A 128-bit fixed-length Decimal value in the ANSI SQL Numeric semantics, representing unscaledValue / 10**scale where scale is 0 or positive.
This class is similar to {@link java.math.BigDecimal}, but a few things differ to conform to the SQL Numeric semantics.
Scale of this object is specified by the user, not automatically determined like {@link java.math.BigDecimal}. This means that underflow is possible depending on the scale. {@link java.math.BigDecimal} controls roundingbehaviors by MathContext, possibly throwing errors. But, underflow is NOT an error in ANSI SQL Numeric. "CAST(0.000000000....0001 AS DECIMAL(38,1))" is "0.0" without an error.
Because this object is fixed-length, overflow is also possible. Overflow IS an error in ANSI SQL Numeric. "CAST(10000 AS DECIMAL(38,38))" throws overflow error.
Each arithmetic operator takes scale as a parameter to control its behavior.
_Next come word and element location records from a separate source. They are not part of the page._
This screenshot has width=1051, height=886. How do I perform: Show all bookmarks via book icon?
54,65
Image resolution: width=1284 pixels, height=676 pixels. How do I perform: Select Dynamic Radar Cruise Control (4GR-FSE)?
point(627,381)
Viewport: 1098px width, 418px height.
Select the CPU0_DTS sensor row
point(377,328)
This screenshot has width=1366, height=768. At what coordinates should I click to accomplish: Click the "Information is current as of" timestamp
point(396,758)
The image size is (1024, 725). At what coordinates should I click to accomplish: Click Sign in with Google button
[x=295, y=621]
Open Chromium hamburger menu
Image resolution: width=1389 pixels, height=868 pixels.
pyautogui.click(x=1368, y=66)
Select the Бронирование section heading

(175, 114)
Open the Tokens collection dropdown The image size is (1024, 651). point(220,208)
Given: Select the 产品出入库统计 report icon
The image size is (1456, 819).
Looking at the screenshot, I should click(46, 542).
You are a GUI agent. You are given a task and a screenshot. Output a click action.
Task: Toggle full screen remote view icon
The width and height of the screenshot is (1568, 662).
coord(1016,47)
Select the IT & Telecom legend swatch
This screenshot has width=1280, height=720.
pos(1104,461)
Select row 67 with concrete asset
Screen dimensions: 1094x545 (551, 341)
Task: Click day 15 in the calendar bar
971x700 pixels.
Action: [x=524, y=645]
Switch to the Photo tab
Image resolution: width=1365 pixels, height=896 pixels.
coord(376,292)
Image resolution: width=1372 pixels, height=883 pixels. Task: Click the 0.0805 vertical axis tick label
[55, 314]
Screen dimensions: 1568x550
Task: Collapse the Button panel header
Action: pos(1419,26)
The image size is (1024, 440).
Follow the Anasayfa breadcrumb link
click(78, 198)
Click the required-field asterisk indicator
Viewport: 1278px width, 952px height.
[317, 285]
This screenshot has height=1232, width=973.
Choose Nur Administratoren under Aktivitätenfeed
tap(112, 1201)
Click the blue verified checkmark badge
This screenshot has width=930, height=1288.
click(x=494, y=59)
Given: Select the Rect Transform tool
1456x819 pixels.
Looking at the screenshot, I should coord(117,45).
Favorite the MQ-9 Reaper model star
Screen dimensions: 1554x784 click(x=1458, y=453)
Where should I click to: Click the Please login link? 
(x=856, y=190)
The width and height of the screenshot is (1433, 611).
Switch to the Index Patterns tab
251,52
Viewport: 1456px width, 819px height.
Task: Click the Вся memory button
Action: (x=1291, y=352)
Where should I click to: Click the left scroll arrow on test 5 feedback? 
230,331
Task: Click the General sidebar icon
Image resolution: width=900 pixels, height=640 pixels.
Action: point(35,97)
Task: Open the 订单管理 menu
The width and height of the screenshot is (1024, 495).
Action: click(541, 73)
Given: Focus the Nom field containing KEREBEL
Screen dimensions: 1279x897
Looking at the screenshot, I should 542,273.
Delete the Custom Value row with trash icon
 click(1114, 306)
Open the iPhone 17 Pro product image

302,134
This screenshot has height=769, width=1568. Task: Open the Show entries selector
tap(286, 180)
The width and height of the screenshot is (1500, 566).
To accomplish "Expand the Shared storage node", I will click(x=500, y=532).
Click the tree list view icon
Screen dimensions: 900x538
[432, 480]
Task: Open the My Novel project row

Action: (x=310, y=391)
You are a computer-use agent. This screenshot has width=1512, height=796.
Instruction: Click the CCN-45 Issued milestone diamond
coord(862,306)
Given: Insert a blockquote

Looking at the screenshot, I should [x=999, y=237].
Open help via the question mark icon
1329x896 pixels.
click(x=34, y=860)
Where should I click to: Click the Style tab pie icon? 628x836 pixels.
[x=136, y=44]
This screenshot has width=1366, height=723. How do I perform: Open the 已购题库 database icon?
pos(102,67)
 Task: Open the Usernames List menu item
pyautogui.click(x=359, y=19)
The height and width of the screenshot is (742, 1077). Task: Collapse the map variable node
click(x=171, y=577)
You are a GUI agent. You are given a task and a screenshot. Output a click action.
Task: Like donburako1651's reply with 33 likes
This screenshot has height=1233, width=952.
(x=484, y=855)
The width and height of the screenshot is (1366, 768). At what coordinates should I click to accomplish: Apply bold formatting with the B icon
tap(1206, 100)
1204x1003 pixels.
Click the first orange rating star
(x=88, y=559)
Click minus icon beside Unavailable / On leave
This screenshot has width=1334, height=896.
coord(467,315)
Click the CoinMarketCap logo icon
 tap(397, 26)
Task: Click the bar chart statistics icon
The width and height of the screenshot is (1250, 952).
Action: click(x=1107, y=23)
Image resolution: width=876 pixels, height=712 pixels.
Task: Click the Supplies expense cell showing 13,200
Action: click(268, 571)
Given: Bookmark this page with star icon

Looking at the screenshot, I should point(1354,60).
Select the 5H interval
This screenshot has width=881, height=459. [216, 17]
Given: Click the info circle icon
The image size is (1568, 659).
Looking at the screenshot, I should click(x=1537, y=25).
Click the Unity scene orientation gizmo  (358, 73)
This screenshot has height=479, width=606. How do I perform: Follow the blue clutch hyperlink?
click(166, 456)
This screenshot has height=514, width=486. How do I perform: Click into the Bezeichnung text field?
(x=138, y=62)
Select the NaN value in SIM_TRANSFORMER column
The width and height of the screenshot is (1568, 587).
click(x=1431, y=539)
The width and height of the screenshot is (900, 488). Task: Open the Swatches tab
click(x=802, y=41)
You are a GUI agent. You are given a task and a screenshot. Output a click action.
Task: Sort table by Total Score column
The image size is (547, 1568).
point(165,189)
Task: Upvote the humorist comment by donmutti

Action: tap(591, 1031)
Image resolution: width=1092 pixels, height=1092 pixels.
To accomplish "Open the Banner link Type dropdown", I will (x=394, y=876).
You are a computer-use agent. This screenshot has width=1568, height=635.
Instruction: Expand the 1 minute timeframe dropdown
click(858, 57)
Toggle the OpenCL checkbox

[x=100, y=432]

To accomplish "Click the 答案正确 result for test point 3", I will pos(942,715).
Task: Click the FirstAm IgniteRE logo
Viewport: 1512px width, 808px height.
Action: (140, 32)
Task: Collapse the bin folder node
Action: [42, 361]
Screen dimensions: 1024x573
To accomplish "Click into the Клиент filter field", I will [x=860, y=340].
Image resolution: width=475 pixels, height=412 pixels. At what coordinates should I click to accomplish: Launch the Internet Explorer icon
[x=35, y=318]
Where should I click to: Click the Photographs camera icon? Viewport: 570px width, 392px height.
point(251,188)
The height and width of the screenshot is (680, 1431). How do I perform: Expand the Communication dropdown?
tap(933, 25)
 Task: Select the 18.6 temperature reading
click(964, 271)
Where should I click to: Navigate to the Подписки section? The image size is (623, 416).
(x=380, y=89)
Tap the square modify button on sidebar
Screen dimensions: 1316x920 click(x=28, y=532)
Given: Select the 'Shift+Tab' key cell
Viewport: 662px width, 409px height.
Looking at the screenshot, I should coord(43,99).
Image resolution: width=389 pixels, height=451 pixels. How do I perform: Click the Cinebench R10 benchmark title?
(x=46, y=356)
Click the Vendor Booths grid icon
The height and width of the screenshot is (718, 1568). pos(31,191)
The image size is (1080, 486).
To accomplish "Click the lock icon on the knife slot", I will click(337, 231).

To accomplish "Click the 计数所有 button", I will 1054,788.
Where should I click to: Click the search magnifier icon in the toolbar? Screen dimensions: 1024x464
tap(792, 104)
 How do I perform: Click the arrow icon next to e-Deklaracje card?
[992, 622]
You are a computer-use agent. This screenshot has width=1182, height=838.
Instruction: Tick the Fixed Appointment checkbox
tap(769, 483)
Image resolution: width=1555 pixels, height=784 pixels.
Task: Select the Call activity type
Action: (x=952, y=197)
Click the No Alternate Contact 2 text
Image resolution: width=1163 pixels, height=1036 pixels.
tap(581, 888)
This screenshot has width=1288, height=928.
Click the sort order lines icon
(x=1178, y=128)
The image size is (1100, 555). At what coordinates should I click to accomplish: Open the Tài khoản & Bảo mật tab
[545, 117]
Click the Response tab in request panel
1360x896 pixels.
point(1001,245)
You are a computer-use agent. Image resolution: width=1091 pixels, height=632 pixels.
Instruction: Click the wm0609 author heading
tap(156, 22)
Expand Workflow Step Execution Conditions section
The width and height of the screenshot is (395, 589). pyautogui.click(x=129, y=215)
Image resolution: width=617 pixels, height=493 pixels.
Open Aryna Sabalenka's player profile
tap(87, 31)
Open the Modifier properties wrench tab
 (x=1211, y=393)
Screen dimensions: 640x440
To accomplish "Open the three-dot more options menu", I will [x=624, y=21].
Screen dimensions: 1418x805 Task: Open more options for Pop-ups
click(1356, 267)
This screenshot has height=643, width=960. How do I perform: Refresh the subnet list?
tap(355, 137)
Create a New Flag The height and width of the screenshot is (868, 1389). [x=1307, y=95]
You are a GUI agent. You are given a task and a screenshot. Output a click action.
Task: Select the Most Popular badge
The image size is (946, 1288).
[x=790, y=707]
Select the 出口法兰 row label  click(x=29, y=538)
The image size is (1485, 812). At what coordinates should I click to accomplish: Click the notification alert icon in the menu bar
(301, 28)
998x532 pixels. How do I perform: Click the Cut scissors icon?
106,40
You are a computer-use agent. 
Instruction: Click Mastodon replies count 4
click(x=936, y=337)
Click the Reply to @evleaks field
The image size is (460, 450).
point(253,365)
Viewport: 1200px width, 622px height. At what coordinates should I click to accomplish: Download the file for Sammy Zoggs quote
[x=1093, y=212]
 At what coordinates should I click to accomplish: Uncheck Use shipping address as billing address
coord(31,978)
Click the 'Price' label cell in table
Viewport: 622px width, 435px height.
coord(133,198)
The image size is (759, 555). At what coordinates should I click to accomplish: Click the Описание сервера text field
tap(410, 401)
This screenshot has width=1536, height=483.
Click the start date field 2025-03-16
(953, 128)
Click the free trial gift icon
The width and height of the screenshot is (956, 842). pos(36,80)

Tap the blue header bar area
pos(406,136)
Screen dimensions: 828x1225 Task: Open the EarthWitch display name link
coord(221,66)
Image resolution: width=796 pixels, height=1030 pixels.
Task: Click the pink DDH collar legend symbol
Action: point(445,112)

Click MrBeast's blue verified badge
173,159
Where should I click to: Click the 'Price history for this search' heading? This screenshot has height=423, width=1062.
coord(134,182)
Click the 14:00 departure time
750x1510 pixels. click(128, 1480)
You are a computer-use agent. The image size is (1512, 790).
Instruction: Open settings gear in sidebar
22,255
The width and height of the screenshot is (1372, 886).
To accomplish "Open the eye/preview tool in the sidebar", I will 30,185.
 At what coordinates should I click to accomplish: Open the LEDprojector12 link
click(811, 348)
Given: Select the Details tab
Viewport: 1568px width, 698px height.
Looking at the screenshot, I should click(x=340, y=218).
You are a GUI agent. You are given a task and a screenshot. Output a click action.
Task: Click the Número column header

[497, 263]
It's user's (or query optimizer's) responsibility to give an appropriate scale parameter.
Finally, this class performs MUCH faster than java.math.BigDecimal for a few reasons. Its behavior is simple because of the designs above. This class is fixed-length without array expansion and re-allocation. This class is mutable, allowing reuse of the same object without re-allocation. This class and {@link UnsignedInt128} are designed such that minimal heap-objectallocations are required for most operations. The only exception is division. Even this class requires a few object allocations for division, though much fewer than BigDecimal.